The Arctic A beta PP mutation leads to Alzheimer's disease pathology with highly variable topographic deposition of differentially truncated A beta

Background: The Arctic mutation (p.E693G/p.E22G) fs within the beta-amyloid (A beta) region of the beta-amyloid precursor protein gene causes an autosomal dominant disease with clinical picture of typical Alzheimer's disease. Here we report the special character of Arctic AD neuropathology in four deceased patients. Results: A beta deposition in the brains was wide-spread (Thal phase 5) and profuse. Virtually all parenchymal deposits were composed of non-fibrillar, Congo red negative A beta aggregates. Congo red only stained angiopathic vessels. Mass spectrometric analyses showed that A beta deposits contained variably truncated and modified wild type and mutated A beta species. In three of four Arctic AD brains, most cerebral cortical plaques appeared targetoid with centres containing C-terminally (beyond aa 40) and variably N-terminally truncated A beta surrounded by coronas immunopositive for A beta(x-42). In the fourth patient plaque centres contained almost no A beta making the plaques ring-shaped. The architectural pattern of plaques also varied between different anatomic regions. Tau pathology corresponded to Braak stage VI, and appeared mainly as delicate neuropil threads (NT) enriched within A beta plaques. Dystrophic neurites were scarce, while neurofibrillary tangles were relatively common. Neuronal perikarya within the A beta plaques appeared relatively intact. Conclusions: In Arctic AD brain differentially truncated abundant A beta is deposited in plaques of variable numbers and shapes in different regions of the brain (including exceptional targetoid plaques in neocortex).

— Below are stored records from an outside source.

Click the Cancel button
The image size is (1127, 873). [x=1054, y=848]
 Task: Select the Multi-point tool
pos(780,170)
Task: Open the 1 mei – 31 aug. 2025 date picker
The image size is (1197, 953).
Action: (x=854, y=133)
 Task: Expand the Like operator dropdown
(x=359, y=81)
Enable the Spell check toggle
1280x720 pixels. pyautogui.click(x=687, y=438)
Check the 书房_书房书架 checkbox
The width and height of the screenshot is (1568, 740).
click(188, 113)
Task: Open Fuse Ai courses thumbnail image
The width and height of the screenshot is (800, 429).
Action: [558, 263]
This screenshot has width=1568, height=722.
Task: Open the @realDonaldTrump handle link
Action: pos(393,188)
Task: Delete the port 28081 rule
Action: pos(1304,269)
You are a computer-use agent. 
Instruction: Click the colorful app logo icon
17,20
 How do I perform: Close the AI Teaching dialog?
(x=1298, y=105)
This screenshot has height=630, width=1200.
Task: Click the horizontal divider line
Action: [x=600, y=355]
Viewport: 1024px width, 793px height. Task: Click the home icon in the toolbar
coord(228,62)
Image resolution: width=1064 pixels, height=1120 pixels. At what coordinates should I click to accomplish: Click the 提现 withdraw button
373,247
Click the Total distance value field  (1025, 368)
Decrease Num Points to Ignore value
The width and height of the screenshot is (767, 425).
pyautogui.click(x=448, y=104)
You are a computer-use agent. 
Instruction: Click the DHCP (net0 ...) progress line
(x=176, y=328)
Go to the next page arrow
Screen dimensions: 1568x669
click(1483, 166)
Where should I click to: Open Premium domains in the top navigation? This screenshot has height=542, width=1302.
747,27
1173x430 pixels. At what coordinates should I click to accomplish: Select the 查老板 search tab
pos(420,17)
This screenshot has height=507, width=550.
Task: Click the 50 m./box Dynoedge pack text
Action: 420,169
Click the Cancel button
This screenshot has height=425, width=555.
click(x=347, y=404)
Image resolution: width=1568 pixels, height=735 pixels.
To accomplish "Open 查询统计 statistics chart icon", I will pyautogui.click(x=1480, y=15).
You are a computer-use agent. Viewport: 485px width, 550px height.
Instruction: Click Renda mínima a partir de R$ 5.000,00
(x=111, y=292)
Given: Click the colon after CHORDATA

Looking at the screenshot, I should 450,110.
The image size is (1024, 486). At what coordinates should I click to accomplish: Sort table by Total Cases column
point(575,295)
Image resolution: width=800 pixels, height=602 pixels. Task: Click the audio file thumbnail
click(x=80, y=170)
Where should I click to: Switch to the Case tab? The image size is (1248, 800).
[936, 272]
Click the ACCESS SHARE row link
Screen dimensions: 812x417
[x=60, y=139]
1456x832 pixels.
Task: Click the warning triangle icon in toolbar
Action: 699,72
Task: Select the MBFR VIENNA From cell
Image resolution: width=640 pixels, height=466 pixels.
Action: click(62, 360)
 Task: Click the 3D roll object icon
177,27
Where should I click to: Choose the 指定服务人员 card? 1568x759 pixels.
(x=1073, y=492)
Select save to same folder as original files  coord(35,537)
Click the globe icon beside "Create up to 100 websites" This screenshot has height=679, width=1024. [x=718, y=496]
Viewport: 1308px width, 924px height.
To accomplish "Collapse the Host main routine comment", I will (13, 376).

The extracellular non-fibrillar A beta does not seem to cause overt damage to adjacent neurons or to induce formation of neurofibrillary tangles, supporting the view that intracellular A beta oligomers are more neurotoxic than extracellular A beta deposits. However, the enrichment of NTs within plaques suggests some degree of intra-plaque axonal damage including accumulation of hp-tau, which may impair axoplasmic transport, and thereby contribute to synaptic loss. Finally, similarly as the cotton wool plaques in AD resulting from exon 9 deletion in the presenilin-1 gene, the Arctic plaques induced only modest glial and inflammatory tissue reaction.